I can attest to USMC stateside Cold War Era chow being pretty lame. The Navy shore station food wasn't much better. Never ate at an Army installation of any kind I can recall. Overseas on Okinawa the Corps food was horrible! Baked (BAKED!) rabbit 3x a week, green tomatoes, brown lettuce, stale bread, "veal parmigiana" that was breaded flank steaks in tomato sauce, the worst burgers you ever ate in your life, etc. C-rats were many levels above the mess hall food, but you couldn't just choose them. OTOH, any chance I had to go over to Kadena AFB I'd take and eat there. What food! It was like eating in stateside restaurant! The AF chickies like Marines too!
I tried grits in North Carolina and Mississippi. Maybe it was because it was USMC/USN food, but if I wanted to eat wall paper paste, I'd just eat wall paper paste. I also tried what is called "chili" down south. Sorry, but acidic, burning hot conglomerations of multiple types of chiles is not "chili" in my book. Lots and lots of kidney beans, hamburg, onion, diced tomatoes, etc. and some mild spices. Add in cornbread and you have a great meal that will stick with you for hours. If I needed an excuse to drink gallons of beer to quell the burn, I suppose that other stuff would be a great excuse.
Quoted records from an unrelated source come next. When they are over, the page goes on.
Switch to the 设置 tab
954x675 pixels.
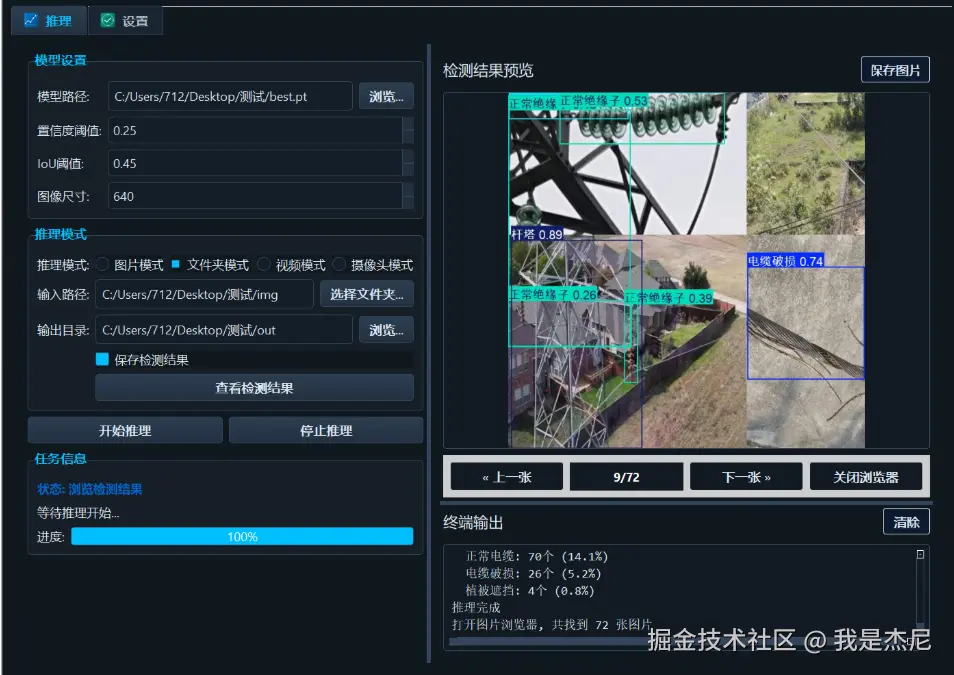126,19
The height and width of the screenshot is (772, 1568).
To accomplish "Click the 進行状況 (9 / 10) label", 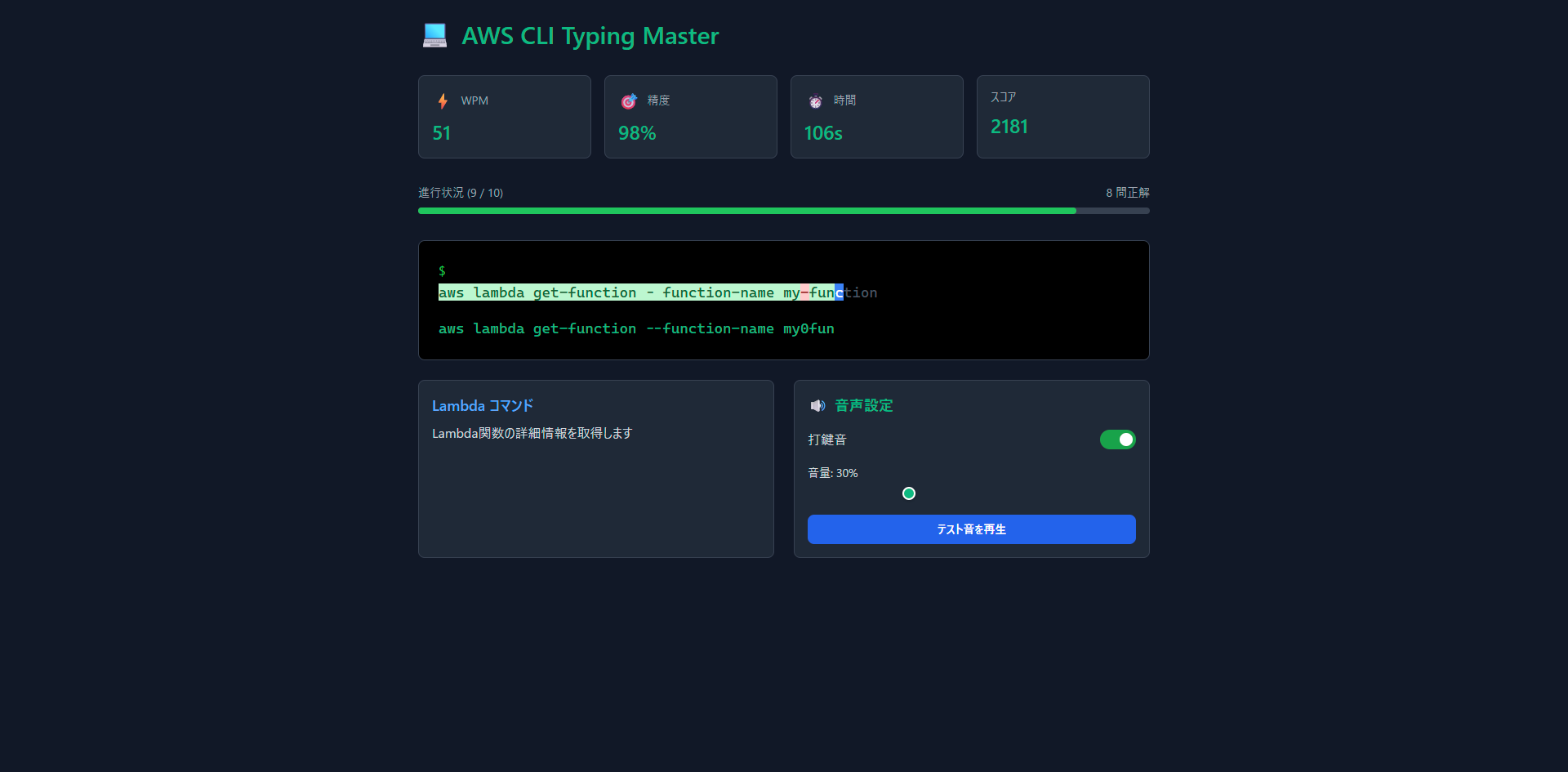I will (461, 193).
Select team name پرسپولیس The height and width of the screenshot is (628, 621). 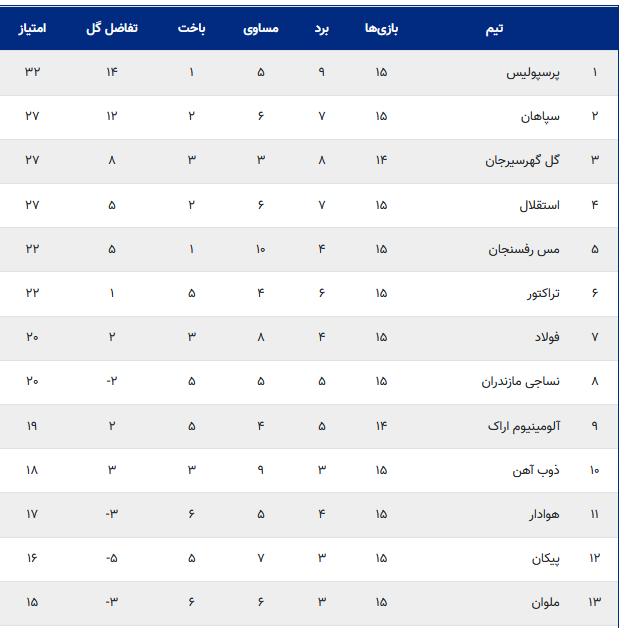click(533, 73)
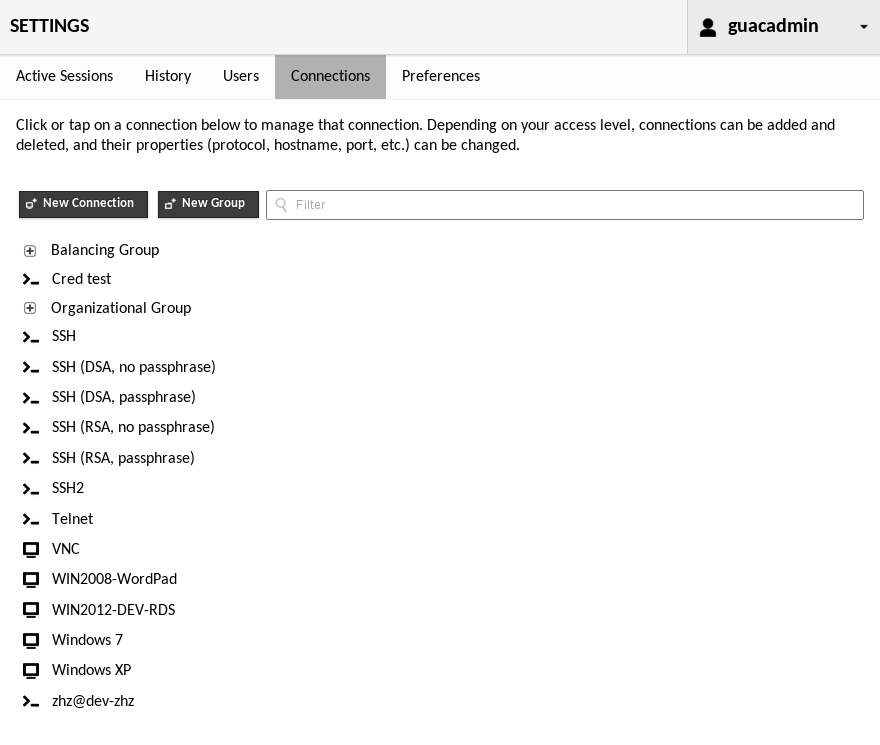This screenshot has height=745, width=880.
Task: Click the terminal icon next to Telnet
Action: [31, 520]
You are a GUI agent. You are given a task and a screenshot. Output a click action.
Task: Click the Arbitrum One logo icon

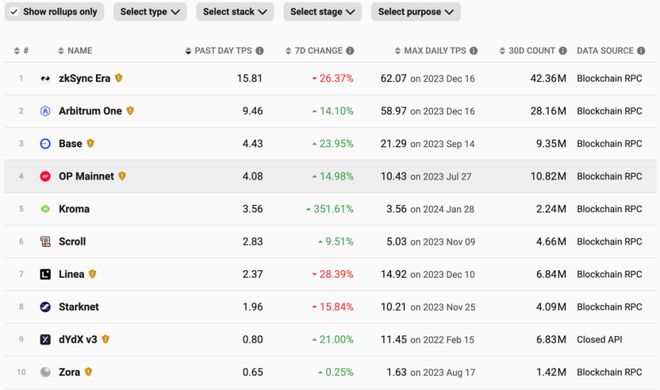tap(45, 111)
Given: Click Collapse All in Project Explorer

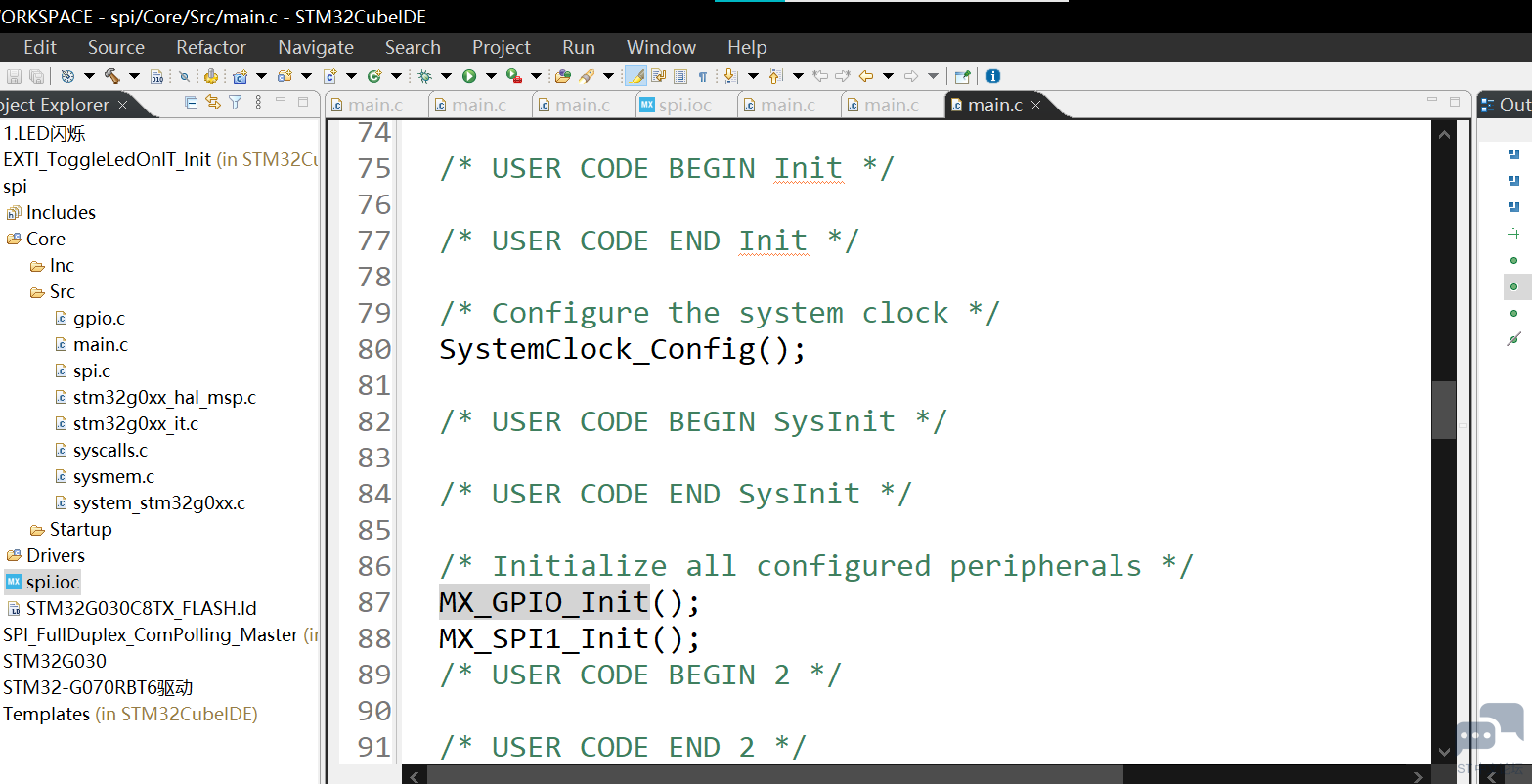Looking at the screenshot, I should (x=192, y=103).
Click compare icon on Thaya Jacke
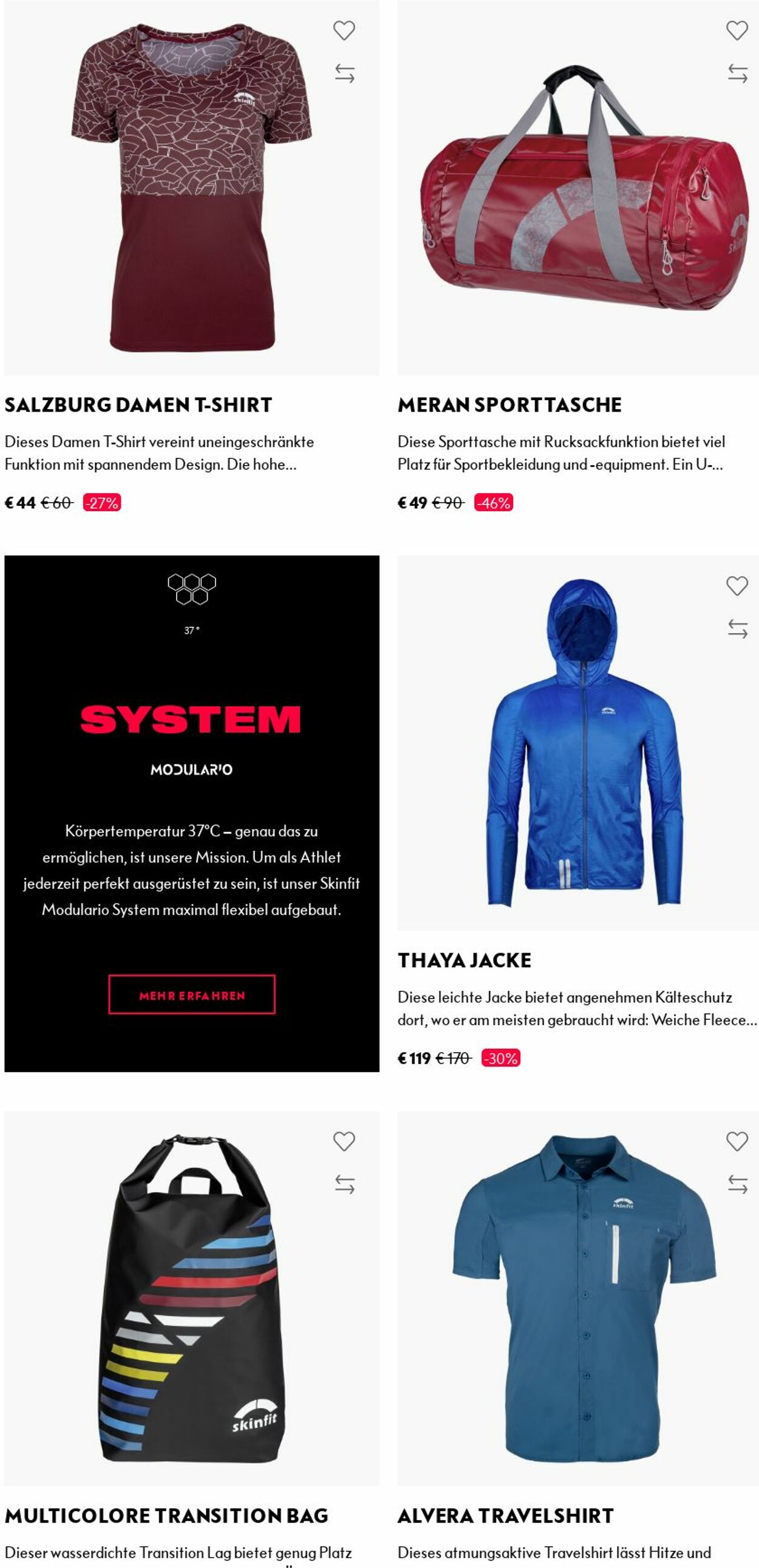This screenshot has height=1568, width=759. click(x=738, y=629)
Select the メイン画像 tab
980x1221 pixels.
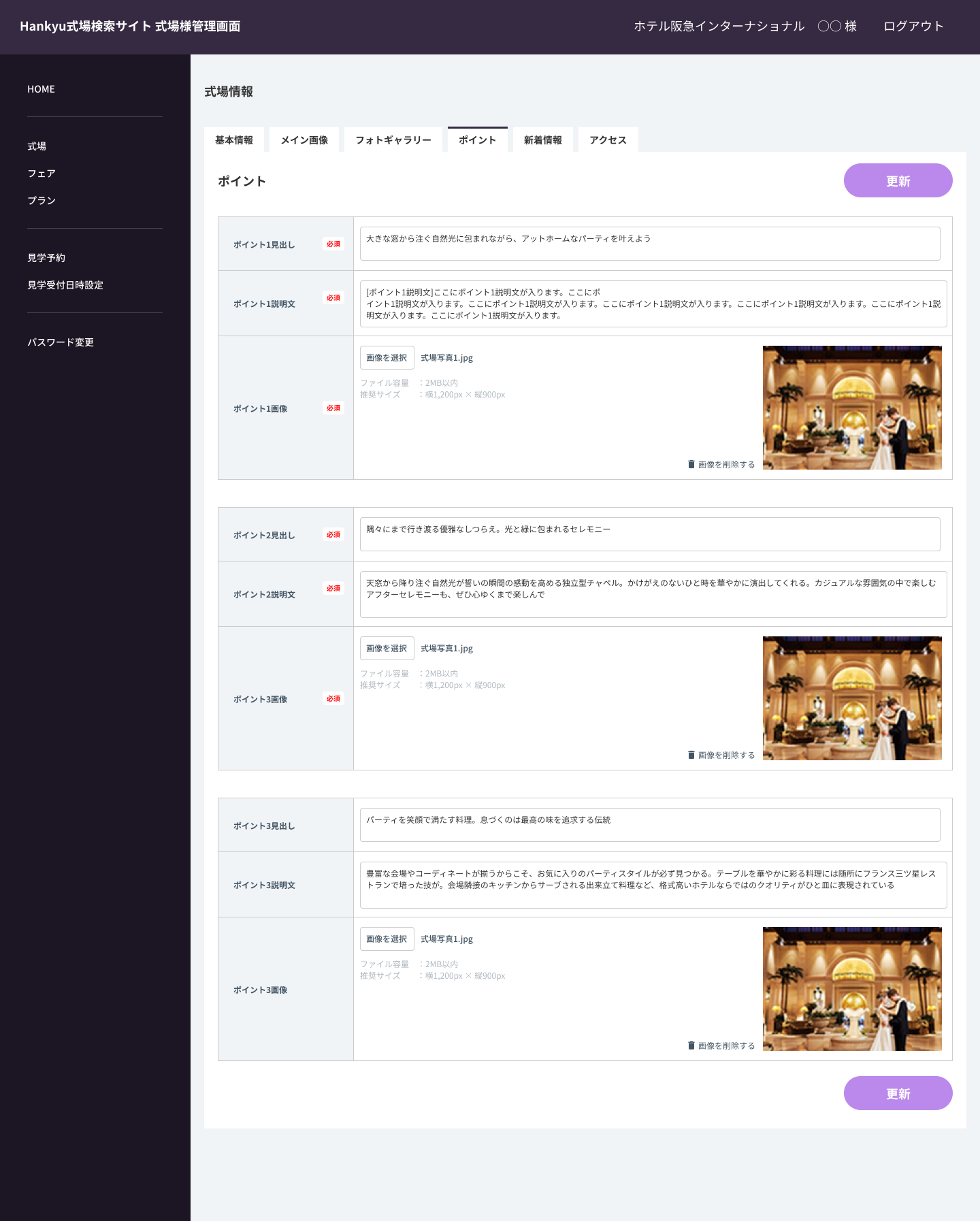(x=304, y=140)
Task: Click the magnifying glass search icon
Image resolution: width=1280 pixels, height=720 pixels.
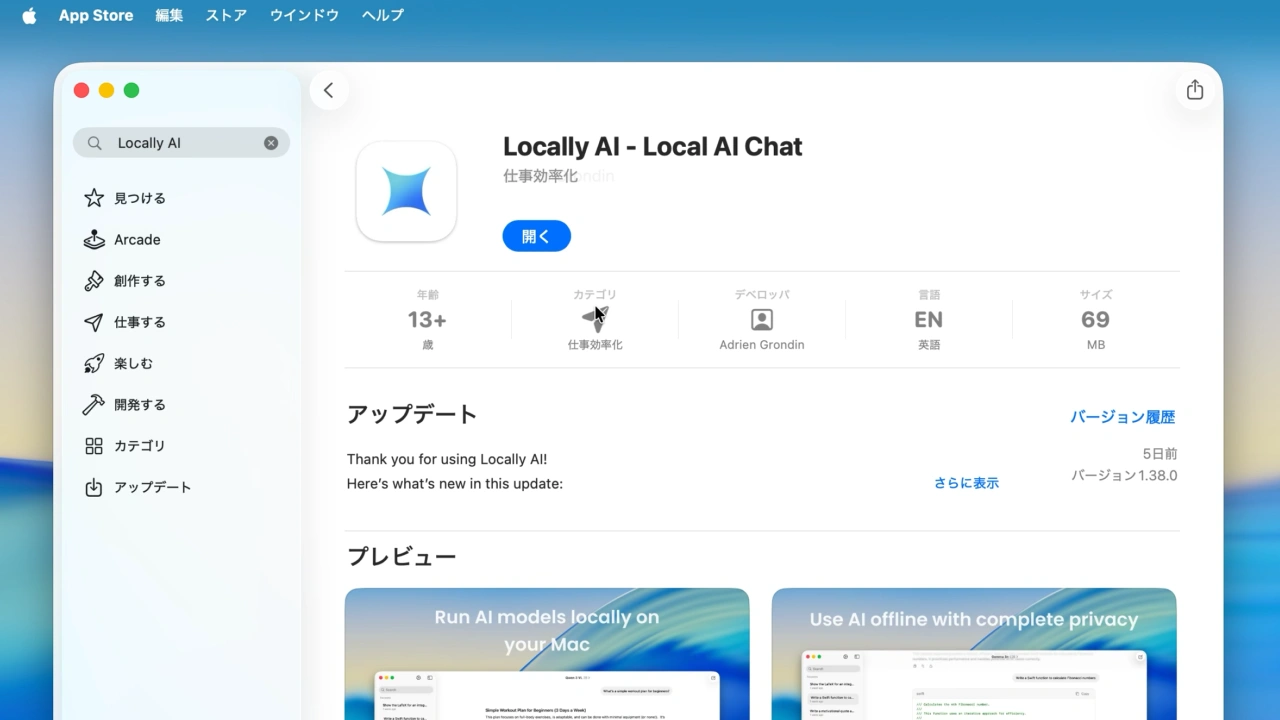Action: (x=94, y=142)
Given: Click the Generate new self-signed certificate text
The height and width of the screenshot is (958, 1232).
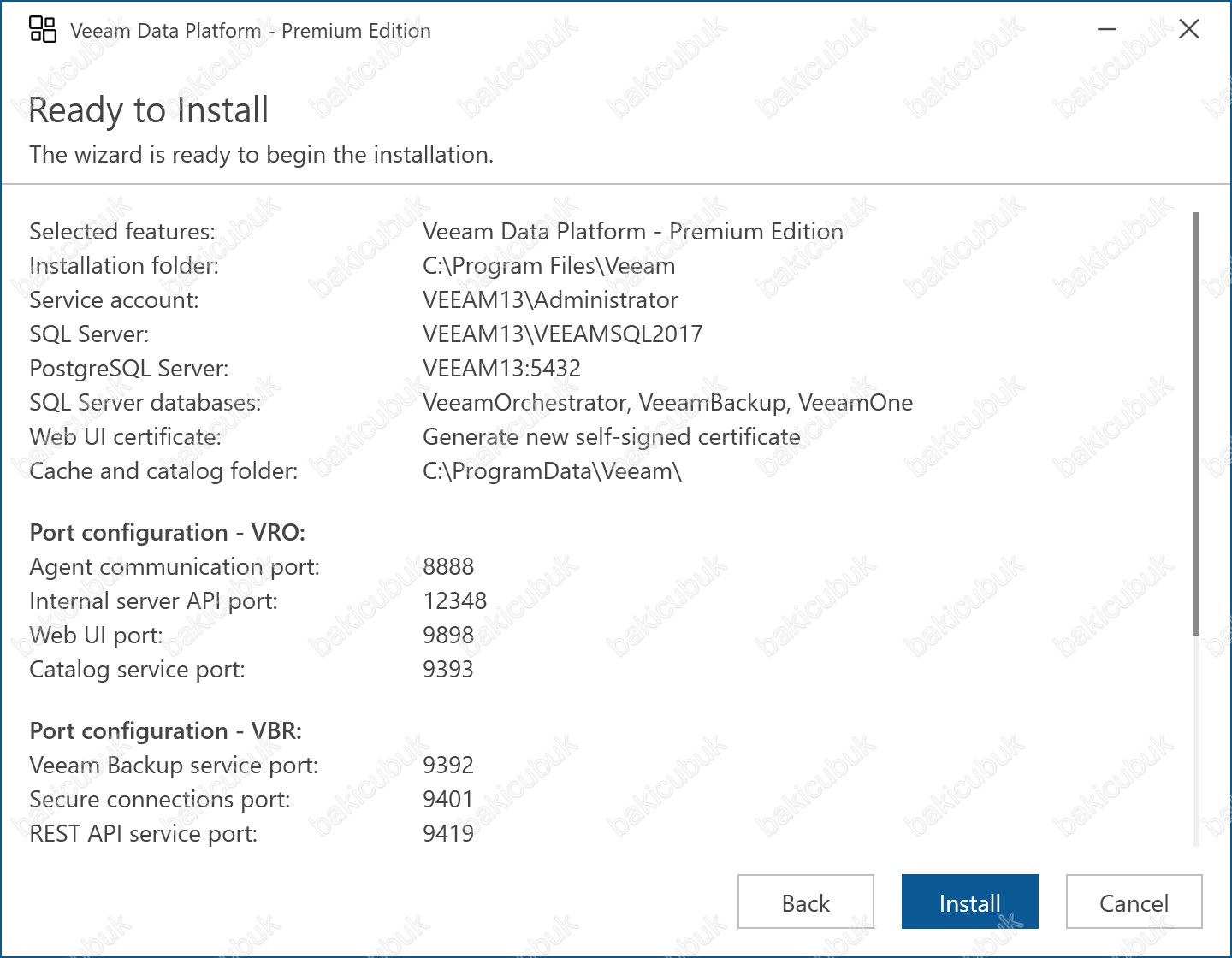Looking at the screenshot, I should coord(611,437).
Jails. I used to live in the least populated county in NYS. 1800 sq mi, about 4K people last I knew. The county jail was a 2 cell affair in the rear of the Courthouse. The sheriff lived there and collected the jailers salary. His wife did the cooking and collected the cooks salary. I think his daddy, who of course was Sheriff before him and then served as Undersheriff well into his late 80's, did the same thing. The sheriff looked, acted like and was about as big around as Boss Hog from The Dukes of Hazzard. Last I knew he had his son in law lined up to be the next sheriff. If you ate there, you ate really good. The inmate(s) ate the same food as the sheriff. You could do a lot worse than spending the winter in that jail, that's for sure. The politics of it were laughable, but that's life in rural America.